(Screenshot and document pointing data)
□ □ □ □ □ □ □
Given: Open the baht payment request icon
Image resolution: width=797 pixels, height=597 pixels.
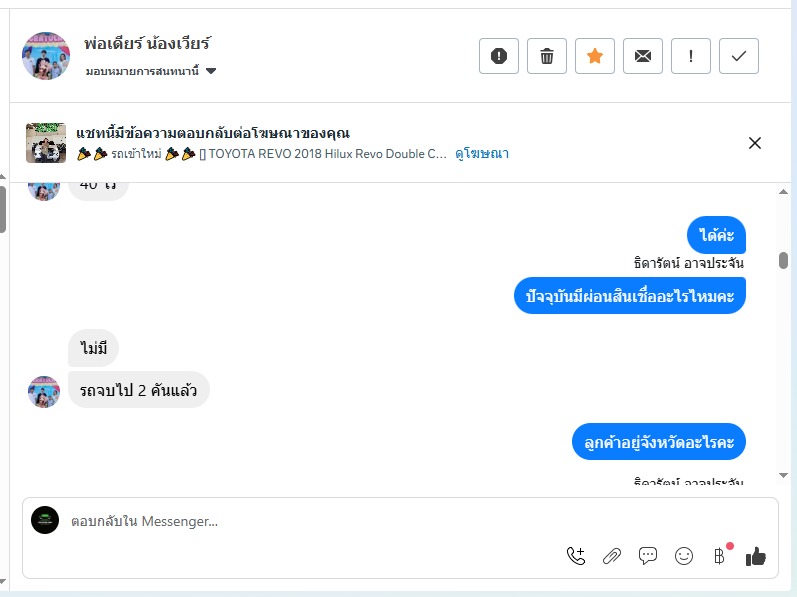Looking at the screenshot, I should [x=719, y=556].
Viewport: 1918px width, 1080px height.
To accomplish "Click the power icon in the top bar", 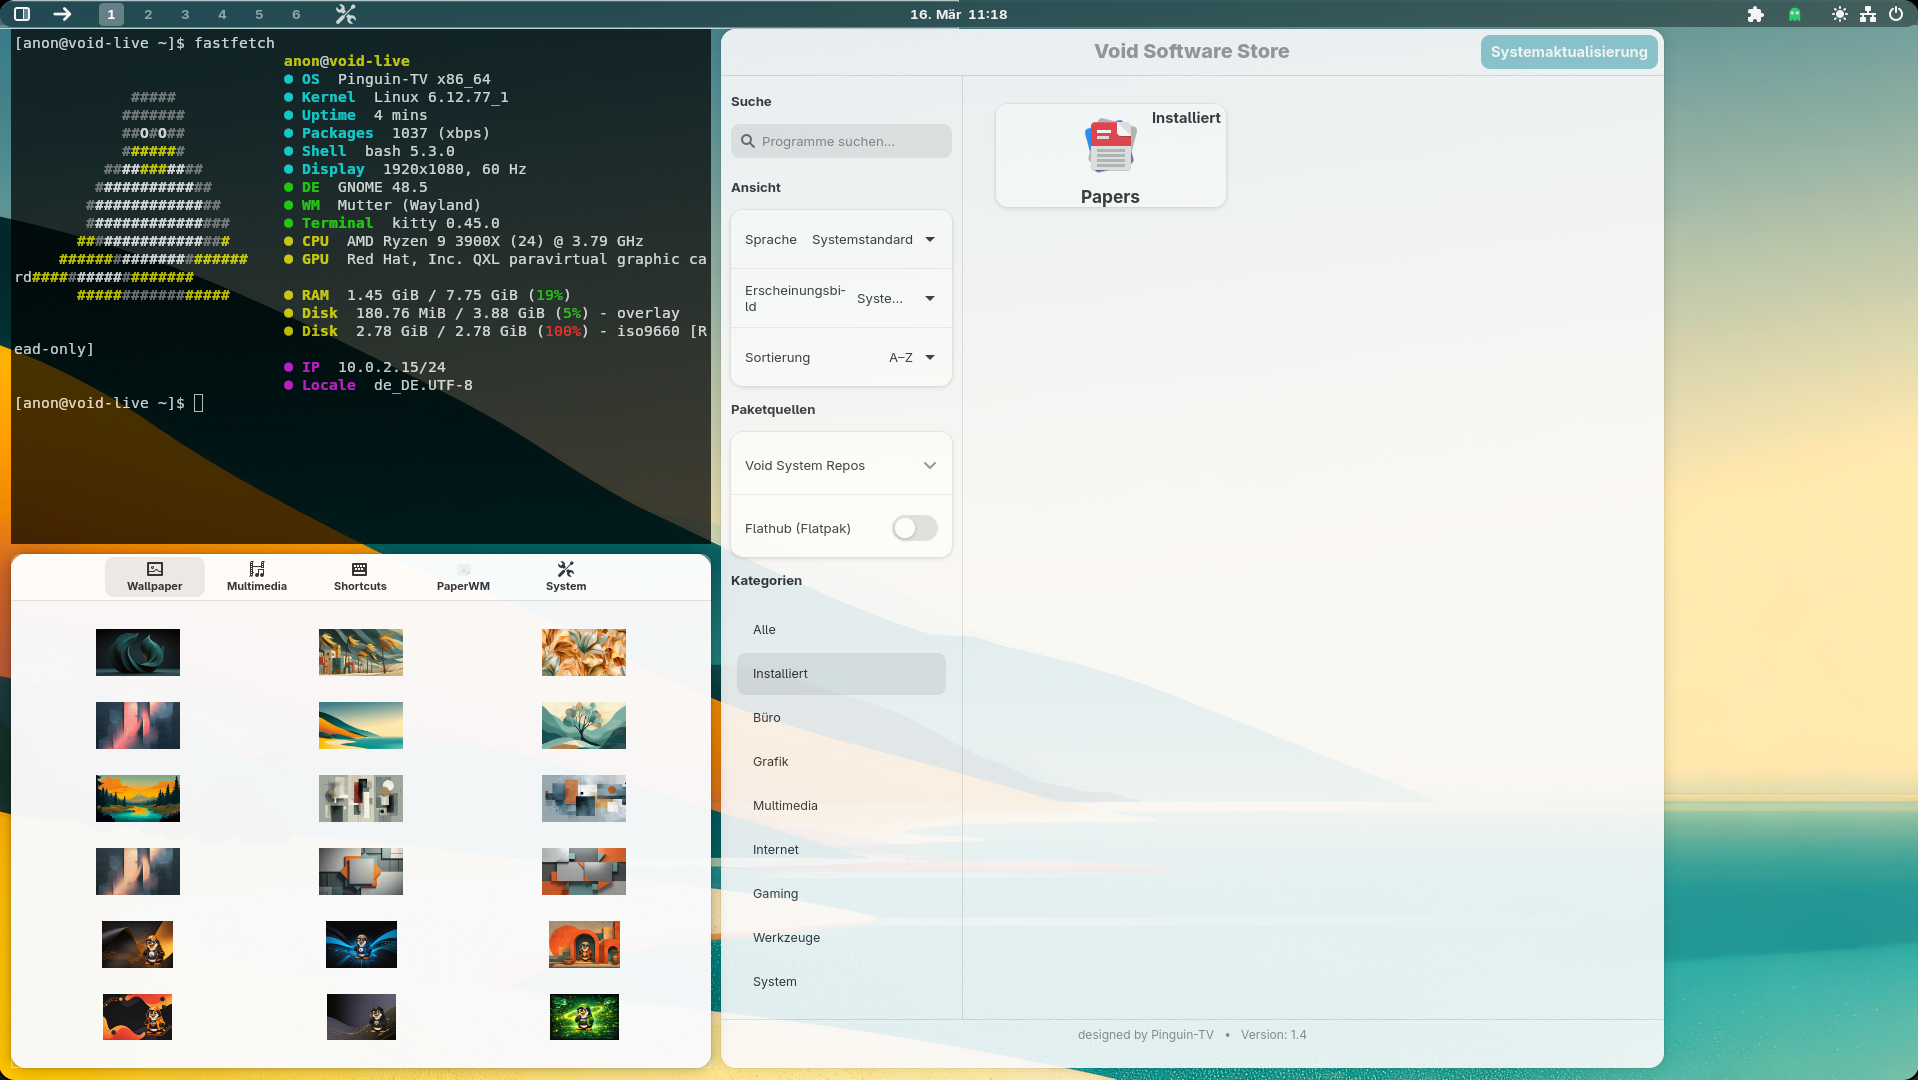I will [x=1895, y=14].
□ □ □ □ □ □ □
TO BE DONE :: Select every line in the rows above that contains the string "width", and copy those lines out. Case counts.

THE ANSWER ::
Image resolution: width=797 pixels, height=597 pixels.
Viewport: 1918px width, 1080px height.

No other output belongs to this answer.